The Medical Model of Disability and the Boundaries of 'Normal' in Ordinary Schools

According to the medical model of disability, which learners in ordinary schools are regarded as ‘outside the boundaries of normal’ and how does this model justify the view that it holds of such learners?

The medical model of disability has long influenced perceptions of individuals with disabilities within society, including the context of ordinary schools. This model tends to classify learners into two categories: ‘normal’ and ‘abnormal,’ largely based on medical diagnoses.

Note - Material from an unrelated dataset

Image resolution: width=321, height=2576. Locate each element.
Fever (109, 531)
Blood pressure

  1. Definition: The medical model of disability defines disability as a problem or defect that resides in the individual. It considers disability to be a medical condition that needs to be treated or cured.
  2. Focus: This model tends to focus on individual impairments or differences, rather than considering broader societal or environmental factors that may contribute to disability.
  3. Solution Oriented: The medical model seeks to ‘fix’ or ‘cure’ disability through medical interventions. This might include medical treatments, surgeries, rehabilitation, and the use of assistive devices or technologies.
  4. Pathologizing: The medical model often pathologizes disability, meaning it views disability as a disease or disorder that deviates from the norm. This can lead to stigma and discrimination against people with disabilities.
  5. Standard of Normality: This model applies a ‘normal’ standard, typically based on the abilities and functioning of non-disabled people, to assess and categorize individuals. Those who do not meet this standard due to their impairments are often considered disabled.
  6. Professional Domination: Under the medical model, professionals (such as doctors or therapists) often have significant authority in defining and managing disability. This can sometimes disempower individuals with disabilities by marginalizing their personal experiences and perspectives.
  7. Historical Dominance: Historically, the medical model has been the dominant perspective on disability. It has significantly influenced public policy, healthcare, and education, among other areas.
  8. Criticism and Alternatives: The medical model has been widely criticized for its focus on individual deficits and its failure to consider social and environmental barriers to participation. Many advocates and scholars promote alternative models, such as the social model of disability, which emphasize societal barriers and call for social change to promote disability rights and inclusion.

The Medical Model of Disability and the Boundaries of ‘Normal’ in Ordinary Schools

Who is Regarded as ‘Outside the Boundaries of Normal’?

The medical model of disability views disability as a problem that resides in the individual, stemming from physical, mental, or psychological impairments. In the context of ordinary schools, this model would consider students with disabilities as being ‘outside the boundaries of normal.’

Students with disabilities might include those with physical disabilities (like muscular dystrophy or cerebral palsy), sensory disabilities (like visual or hearing impairments), intellectual disabilities (like Down syndrome or other cognitive impairments), and psychological or psychiatric disabilities (like autism spectrum disorder or ADHD). It might also include learners with chronic health conditions, such as epilepsy or diabetes, which might interfere with typical school participation.

Video: Medical and Social Models of Disability

Justification of the View by the Medical Model of Disability

The medical model of disability justifies its view by attributing the differences of individuals with disabilities to their medical conditions. It argues that it is these conditions or impairments that limit the individual’s ability to participate and function in society, including within the educational context.

Under this model, the primary solution to the ‘problem’ of disability is medical intervention. The aim is often to cure, alleviate, or manage the condition to allow the individual to fit into societal norms better. In an educational context, this might translate into special education services, therapies, or other supports designed to help the student ‘keep up’ with their typically developing peers.

Criticisms and Alternatives to the Medical Model

While the medical model has been historically dominant, it has been widely criticized. Critics argue that this model is disempowering, as it focuses on what people with disabilities cannot do, instead of their abilities or potential. It also overlooks the role societal structures and attitudes play in creating barriers for people with disabilities.

An alternative approach, known as the social model of disability, posits that it is society, rather than individuals’ impairments, that disables people. It suggests that if societal structures were more inclusive and accommodating, individuals with disabilities could participate fully in all aspects of life, including education.

In schools, a social model approach might involve creating an inclusive learning environment, where all students, regardless of their differences, can learn together in the same classroom. It emphasizes the need for schools to adapt to the needs of all students, rather than expecting students to conform to a ‘normal’ standard.


In sum, the medical model of disability views students with disabilities as being ‘outside the boundaries of normal’ within the context of ordinary schools, justifying this view based on the presence of medical conditions. However, it’s crucial to recognize the limitations and criticisms of this model and consider more inclusive and empowering approaches, like the social model of disability.